Indonesia’s economic trajectory in 2023
Head of the Trade Policy Agency of the Indonesian Ministry of Trade Kasan has projected a trade surplus of US$38.3 billion to US$38.5 billion in 2023. “Next year, we try to predict that there is still a possibility that we will still have a trade balance surplus. This growth figure will depend on the situation to be faced, including in export destination countries,” Kasan stated.
Trade Ministry official Kasan said he projected a trade surplus of $38.3 billion to $38.5 billion in 2023. The Trade Ministry is targeting non-oil and gas export growth to lie in the range of 3.9 to 4.7 percent next year. Meanwhile, oil and gas exports are projected to grow 6.8 to 8.0 percent.
The Ministry of Trade is targeting non-oil and gas export growth to lie in the range of 3.9 percent to 4.7 percent next year. Meanwhile, oil and gas exports are projected to grow 6.8 percent to 8.0 percent.
The government plans to save at least $12.83 billion (IDR200 trillion) from this year’s unused budget for next year’s spending, in a bid to beef up the country’s treasury while staying the course to fiscal consolidation ahead of the global uncertainties expected in 2023. The excess funds would fall under this year’s unused budget (SILPA), which was comparably higher than the IDR225 trillion the government raised through its burden-sharing scheme with Bank Indonesia.
The Asian Development Bank (ADB) trimmed Indonesia’s economic growth for the coming year to 4.8 percent in an annual basis, in its most recent December edition of the Asian Development Outlook Supplement report, which was published on Monday. According to the ADB, “growth would be restrained in 2023 by declining goods exports in line with the weakening of advanced economies.”
The global economy is projected to grow at just 1.6% in 2023 on tightening financial conditions, the ongoing impact of the Covid-19 pandemic on economic activity in China, and the impact of the Russia-Ukraine conflict on European energy supply, according to analysis by JP Morgan (JPM).
However, Indonesia’s Financial Services Authority (OJK) sees the potential for the global economy to slide into recession – defined as two consecutive quarters of negative GDP growth.
The World Bank has criticized Indonesia’s trade policies for their restrictions on imports, as studies show that such measures are counterproductive to achieving value-added manufacturing development.

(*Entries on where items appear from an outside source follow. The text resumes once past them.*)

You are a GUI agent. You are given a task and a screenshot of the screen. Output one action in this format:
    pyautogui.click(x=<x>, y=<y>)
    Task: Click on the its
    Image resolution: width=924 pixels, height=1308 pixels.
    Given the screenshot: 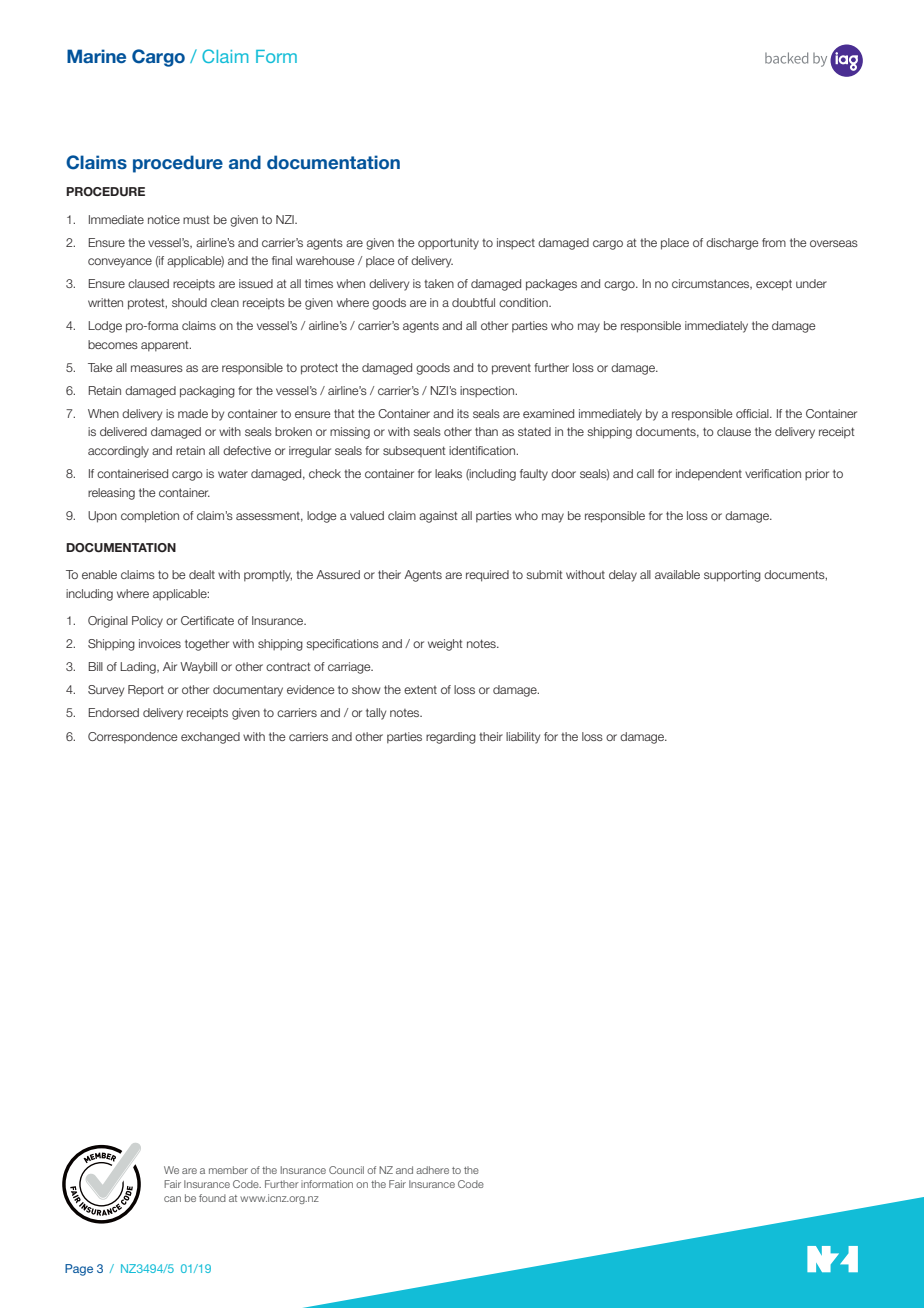 What is the action you would take?
    pyautogui.click(x=463, y=413)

During the launch of the Indonesia Economic Prospects (IEP) 2022 December edition, the Bretton Woods institution explained that non-tariff measures (NTMs), services-trade restrictions, and trade-facilitation issues needed to be addressed in order to accelerate manufacturing growth.
World Bank research showed that Indonesia’s trade volume in goods and services over the past 40 years was half the global average, but only a third of the growth in Malaysia, Thailand, and the Philippines.

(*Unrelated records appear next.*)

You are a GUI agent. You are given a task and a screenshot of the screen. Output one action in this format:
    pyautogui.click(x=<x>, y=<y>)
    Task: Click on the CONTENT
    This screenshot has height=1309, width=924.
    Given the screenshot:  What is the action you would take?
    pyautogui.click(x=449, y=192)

Deindustrialization that happened after the Asian Financial Crisis, meanwhile, had shrunk the country’s value-added exports from 31 percent of total gross domestic product (GDP) in 2002 to just 19 percent in 2021. “Indonesia’s trade potential has been slightly lagging behind the unprecedented growth of world trade over the past four decades,” World Bank senior economist Csilla Lakatos said.